Text excerpt:
════════════════
Many Iranians on social media have pointed out that the messaging on the side of the truck is commonly associated with supporters of the group MEK (Mujahedin-e Khalq), an Iranian leftist, anti-regime, and anti-shah group now based in Albania. MEK founded and leads the National Council of Resistance of Iran. The group has been implicated in multiple violent acts against the Iranian regime.

It is associated, for instance, with the blowing up of the headquarters of the Islamic Republican Party in June 1981, which led to brutal retaliation, and the August 1981 bombing that killed Iran’s president Mohammed Ali Rajai and prime minister Mohammed Javad Bahonar.

MEK was listed as a terrorist organization in the US, Canada, the EU, the UK, and Japan until around 2013.

MEK's past acts of terror

When the organization was delisted in the US in 2012, the State Department said it did not overlook “or forget the MEK’s past acts of terrorism, including its involvement in the killing of US citizens in Iran in the 1970s and an attack on US soil in 1992.”

“The department also has serious concerns about the MEK as an organization, particularly with regard to allegations of abuse committed against its own members,” it continued.
════════════════
Given material:
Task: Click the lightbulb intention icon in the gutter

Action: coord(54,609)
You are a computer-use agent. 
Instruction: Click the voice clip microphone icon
════════════════
Problems to work on:
1. According to the text on the MEK, in which country is the group now based?
2. Print the text on the MEK word for word, starting at "It is associated, for" and ending at "Mohammed Javad Bahonar.".
The listing comes from a source unrelated to the text on the MEK.

The responses:
1. Albania.

2.
It is associated, for instance, with the blowing up of the headquarters of the Islamic Republican Party in June 1981, which led to brutal retaliation, and the August 1981 bombing that killed Iran’s president Mohammed Ali Rajai and prime minister Mohammed Javad Bahonar.